More importantly, however, is that most atheists tend to be wildly ignorant of the fields of hermeneutics and exegesis. They are so used to dealing with fundamentalist Christians who interpret the Bible literally that they are completely unaware that the majority of Judaism and Christianity has never thought this was the proper way to read the text. Atheists who are unfamiliar with hermeneutics are likely to be quickly dismissed by Christians with even a rudimentary knowledge of this process.

5. Prayer has never fixed anything physically impossible [to fix]

The follow-up question being, “Why won’t God heal amputees?” This is, again, an example of conflating a broad and general belief (“God exists”) with specific claims about that belief (“prayer to God can lead to miraculous healing”). Invalidating the latter does not necessarily invalidate the former. There are plenty of theists who do not believe in any miraculous healings.

Furthermore, the idea that the primary purpose of prayer is to request things for oneself from God is a common misconception on the part of atheists, and not one shared by the majority of theists. Yet again, displaying ignorance of someone’s beliefs often makes it very easy for them to dismiss your arguments, entirely.

6. There are thousands of gods you don’t believe in

Followed by, “What makes yours any different?” Given half an opportunity, a great many theists would absolutely love to tell you about why their god or gods are different from those claimed by others. This is especially true for anyone with even a modicum of apologetics training.

7. Where you are born determines what you believe

This is a particularly egregious fallacy. Noting that people in similar geographic areas tend to have similar beliefs says nothing at all about the veracity of any of those beliefs. This is a version of the argumentum ad populum fallacy, and we should strive to avoid fallacious arguments whenever possible, if our aim is to convince others of the rationality of our own beliefs.

8. Who created God? And how does your answer make any sense?

Once again, displaying one’s ignorance of the millennia of philosophy and theology regarding this question is not very likely to be convincing to anyone with even a modicum of experience in these fields.

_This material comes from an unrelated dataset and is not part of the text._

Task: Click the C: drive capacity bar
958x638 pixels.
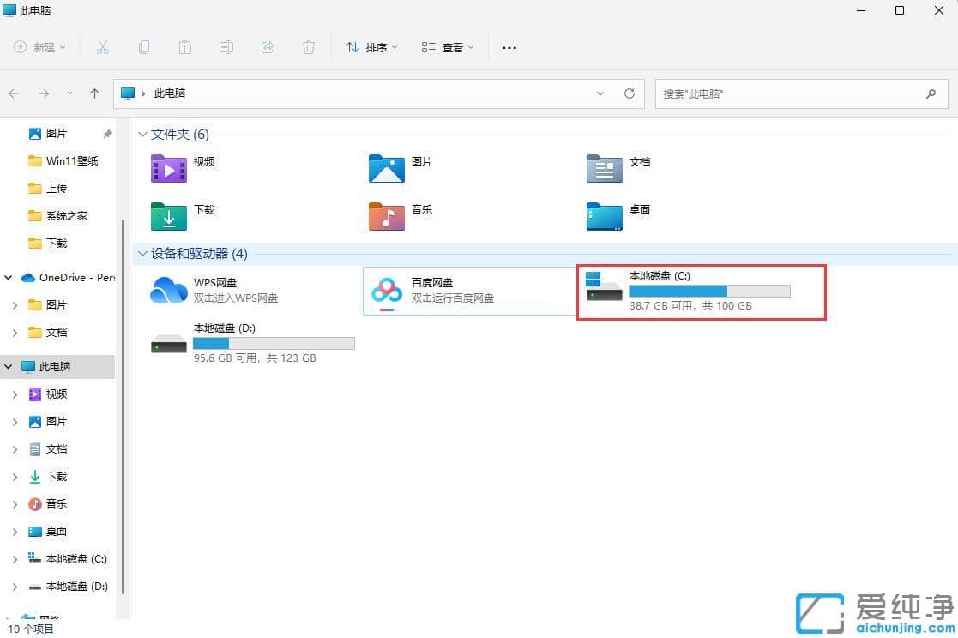Action: click(x=709, y=290)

If you are not familiar with the concepts of non-contingency and eternity, or with the manner in which these concepts are applied to deity in classical theology, you really should not be asking this question. And if you are familiar with these things, you would not be asking this question.

9. Pediatric cancer

This goes right back to 2a and the discussion of the Problem of Evil. Again, if you are not familiar with the philosophy which has been done in this field, you are not going to be convincing to anyone, let alone strong believers.

10. Unconditional love shouldn’t come with a list of conditions

Similar to 5, Mehta is again conflating the general claim over God’s existence with specific claims about God’s nature. Commenting on the latter says nothing at all about the former.

11. Every single supposed miracle gets debunked

There are actually quite a few “supposed miracles” which have not been debunked. The Roman Catholic and Eastern Orthodox Churches tend to be particularly adept at listing such events. Amongst Catholic apologists, the Incorruptibles and Our Lady of Fatima are particularly popular. While it is far from convincing, to a non-believer, that these anomalous events were supernatural in origin, neither can it be claimed that these things have been clearly shown to be falsely portrayed (which is the meaning of “debunked”).

12. The 10 Commandments left off “Don’t rape” and “Slavery is bad”

Another instance of conflating the general and the specific, as well as another instance of objectionable interpretation of someone else’s beliefs. Generally, “your god doesn’t behave the way non-believers want a god to behave” is not the most convincing argument.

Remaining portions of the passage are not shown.